* ACTIVITY *
Your task is to repeat the records exactly from the line containing "The width and height of the screenshot is (543, 362)." onward, through the final line.

---

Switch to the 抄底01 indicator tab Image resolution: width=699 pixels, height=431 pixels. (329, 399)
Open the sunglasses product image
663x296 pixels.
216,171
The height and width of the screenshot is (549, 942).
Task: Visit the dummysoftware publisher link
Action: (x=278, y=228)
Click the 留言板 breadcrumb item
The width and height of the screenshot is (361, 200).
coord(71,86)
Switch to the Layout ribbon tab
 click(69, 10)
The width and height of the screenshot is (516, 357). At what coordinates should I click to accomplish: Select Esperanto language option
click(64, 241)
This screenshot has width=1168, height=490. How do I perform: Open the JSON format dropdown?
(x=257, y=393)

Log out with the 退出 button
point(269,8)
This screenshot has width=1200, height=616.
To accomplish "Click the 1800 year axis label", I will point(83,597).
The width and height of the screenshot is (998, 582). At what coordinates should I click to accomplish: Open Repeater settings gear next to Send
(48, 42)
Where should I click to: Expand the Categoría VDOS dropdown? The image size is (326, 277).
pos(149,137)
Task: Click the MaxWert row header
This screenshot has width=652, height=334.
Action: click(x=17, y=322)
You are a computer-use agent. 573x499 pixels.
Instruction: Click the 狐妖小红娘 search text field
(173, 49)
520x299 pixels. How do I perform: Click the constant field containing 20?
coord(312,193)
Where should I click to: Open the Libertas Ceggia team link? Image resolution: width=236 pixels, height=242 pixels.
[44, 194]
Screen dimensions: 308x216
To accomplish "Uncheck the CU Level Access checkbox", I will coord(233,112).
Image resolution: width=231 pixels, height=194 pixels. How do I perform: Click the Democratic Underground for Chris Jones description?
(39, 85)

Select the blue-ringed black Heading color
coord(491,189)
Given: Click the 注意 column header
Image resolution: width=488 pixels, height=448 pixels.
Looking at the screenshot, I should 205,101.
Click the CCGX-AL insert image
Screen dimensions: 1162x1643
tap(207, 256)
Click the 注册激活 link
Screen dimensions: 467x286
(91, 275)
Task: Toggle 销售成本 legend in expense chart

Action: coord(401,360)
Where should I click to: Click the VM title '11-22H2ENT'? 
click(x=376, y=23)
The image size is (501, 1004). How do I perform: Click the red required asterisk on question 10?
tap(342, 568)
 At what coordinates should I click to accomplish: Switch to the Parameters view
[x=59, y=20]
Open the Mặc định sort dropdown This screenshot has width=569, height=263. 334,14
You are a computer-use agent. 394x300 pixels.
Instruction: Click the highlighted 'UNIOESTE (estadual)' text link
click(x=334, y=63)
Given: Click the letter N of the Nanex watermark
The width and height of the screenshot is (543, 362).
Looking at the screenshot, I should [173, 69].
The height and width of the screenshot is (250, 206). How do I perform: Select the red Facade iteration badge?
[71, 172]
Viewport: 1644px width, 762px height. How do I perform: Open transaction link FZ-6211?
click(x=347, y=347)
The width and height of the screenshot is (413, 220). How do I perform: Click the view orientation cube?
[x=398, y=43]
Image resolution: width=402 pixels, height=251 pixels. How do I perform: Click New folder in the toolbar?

---

* SOLUTION FOR THIS PROBLEM *
The width and height of the screenshot is (543, 362).
Looking at the screenshot, I should [173, 69].
The height and width of the screenshot is (250, 206). How do I perform: Select the red Facade iteration badge?
[71, 172]
Viewport: 1644px width, 762px height. How do I perform: Open transaction link FZ-6211?
click(x=347, y=347)
The width and height of the screenshot is (413, 220). How do I perform: Click the view orientation cube?
[x=398, y=43]
Image resolution: width=402 pixels, height=251 pixels. How do I perform: Click New folder in the toolbar?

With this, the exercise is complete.